9e groupe de propositions : vers des autorités organisatrices locales de l’énergie. Les collectivités locales ont un rôle majeur à tenir dans la transition énergétique. Or, à ce jour, aucune autorité effective n’est reconnue aux intercommunalités en matière de gestion de l’énergie sur leur territoire. Parce qu’elles sont au plus près des besoins des populations, elles devraient être en première ligne sur cette question. Cela est d’autant plus nécessaire pour les 15 métropoles nouvellement créées et les communautés urbaines, qui recouvrent de larges aires urbaines.
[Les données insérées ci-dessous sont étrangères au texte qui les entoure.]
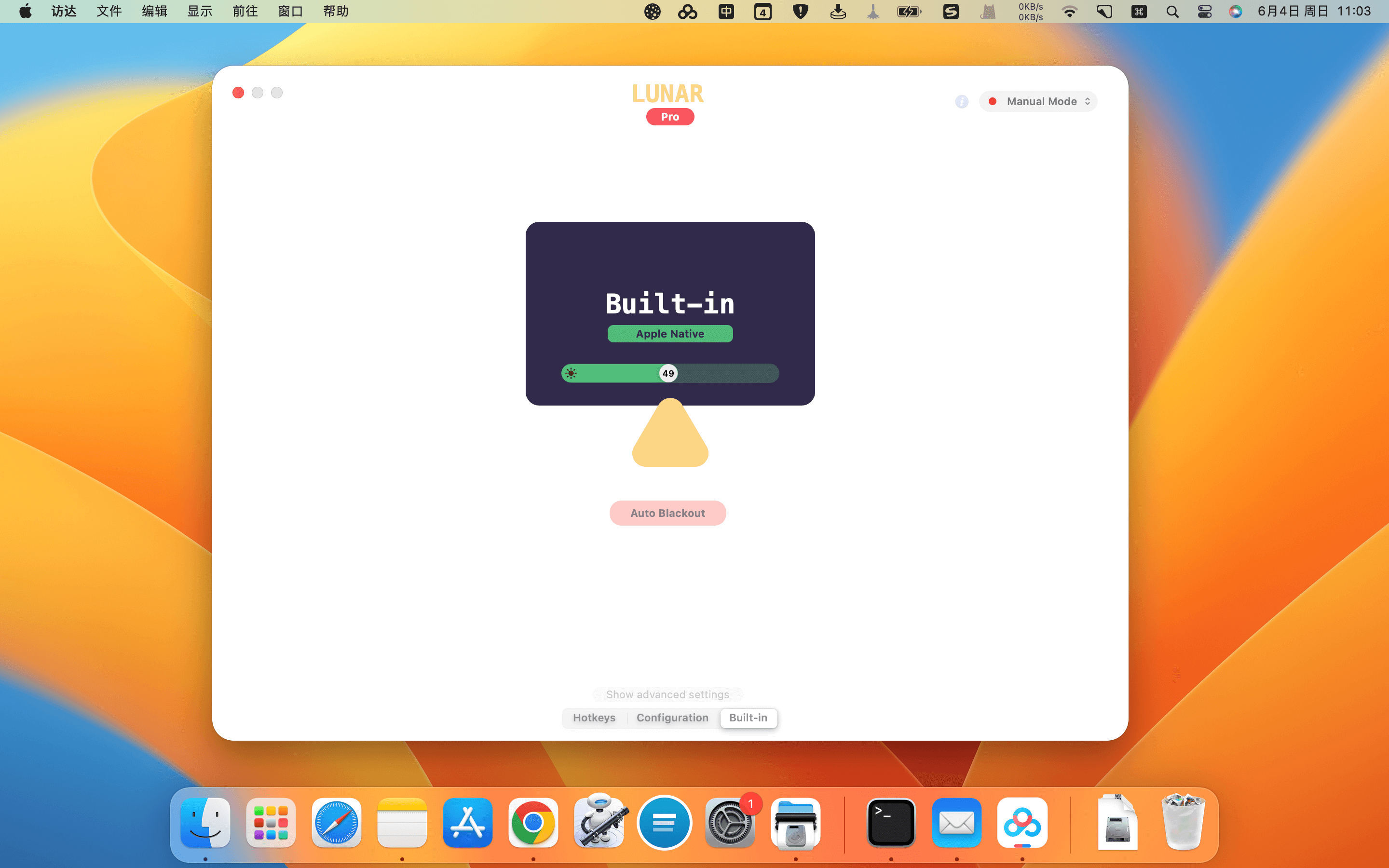This screenshot has height=868, width=1389.
Task: Open System Settings from the Dock
Action: pos(730,823)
Nous proposons : de créer un bloc indissociable des compétences urbanisme et autorité « concédante » en distribution d’énergie pour les communautés d’agglomérations, les communautés urbaines et les métropoles ; de donner aux métropoles la pleine maîtrise de leur politique énergétique ; de fusionner les plans régionaux et intercommunaux de planification énergétique ; de prévoir un programme de déploiement des bornes pour véhicules électriques (cf. 4ème groupe de propositions) ; de réaffirmer les modèles économiques de solidarité autour de la péréquation tarifaire et, enfin, de promouvoir largement la création d’éco-quartiers, non seulement dans les métropoles mais aussi dans les villes moyennes.

 

Conclusion générale

Une stratégie de développement durable reposant sur les énergies propres, des transports écologiquement efficaces, une réhabilitation complète des bâtiments, une vraie politique de l’eau, de la forêt et de la biodiversité offre l’opportunité de faire de « l’économie verte » l’aiguillon d’une croissance nouvelle. Cet élan donné à notre économie bénéficiera à tous et permettra à la France de respecter ses objectifs, en soutenant également le développement durable dans les pays du Sud.